For the westerner there are no half-way measures in the desert.
He may have been born in the glamour of the East and have lived the best part of his life with the vast stretches of sand around him, and yet have heard no voice calling in the noonday, nor seen the slender hand beckoning in the shadows of dawn and dusk. He may come from the counting-house upon holiday bent, with guide book in hand and passage booked for the return journey to the city, yet see the spirit of the desert, remote, mysterious, beckoning him out of all the merry, personally conducted crowd.
He will either follow the beckoning figure with hungry heart until he falls, to die, clutching at its robes which slip ever from between his fingers, or he will return to the counting-house to pass his life in a great longing which will never be appeased.
In either case, he will have answered the call of the desert to his own undoing.[1]

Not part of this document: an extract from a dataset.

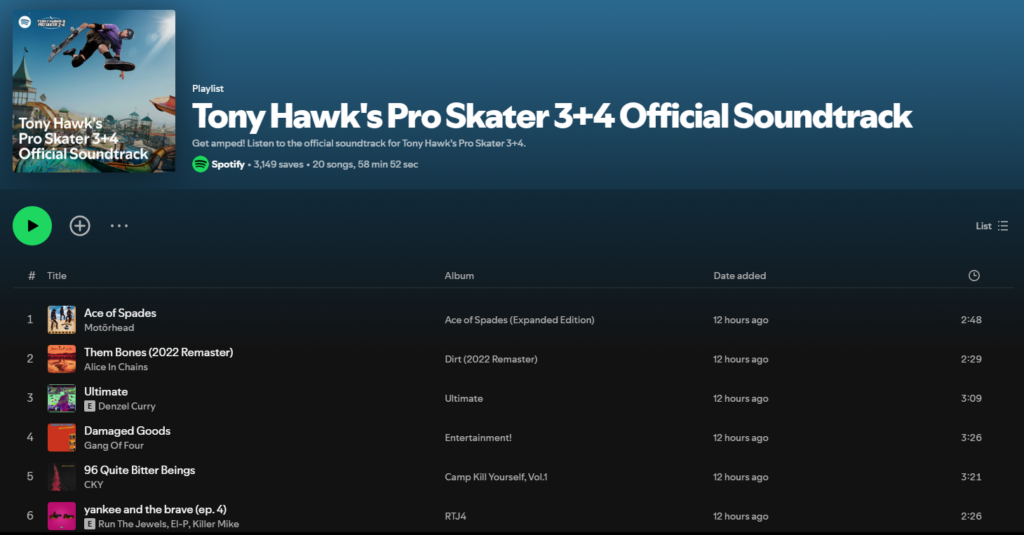Open Spotify owner profile link

[227, 164]
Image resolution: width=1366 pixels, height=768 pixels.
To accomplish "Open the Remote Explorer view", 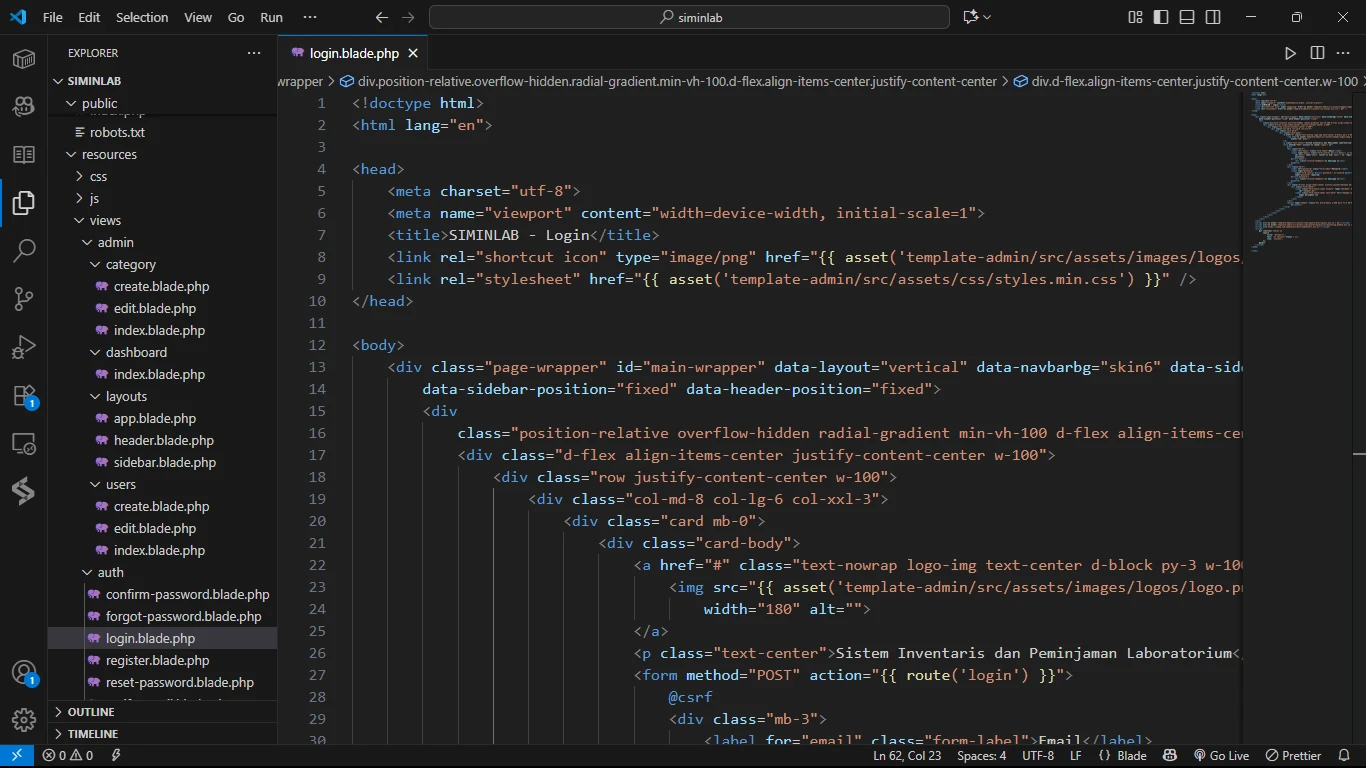I will tap(24, 444).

[1] Instances have been known where Europeans have ridden out into the desert upon seeing it for the first time, and have not been seen or heard of since.
Helen Raynor and Ralph Trenchard sat looking out across the Robaa-el-Khali, or Empty Desert, or the Red Desert, as it is called by the Arabs on account of the colour of its sands.
She sat with her hand in his, watching the strange effect the wind from the north has upon this desert, which rolls away to the horizon in great, sandy ridges, and of which no one has explored the heart. When this wind blows gently, it skims the surface of the great ridges and lifts the topmost layer of the sand, carrying it down into the hollows and up on to the crests for mile after mile, until the desert looks like an ocean of great, glittering billows surging towards the distant horizon.
“The sky seems to be covered with a transparent, diamond-encrusted veil,” whispered Helen, as she lifted her face to the moon, and smiled when the man she loved drew her to him and kissed her.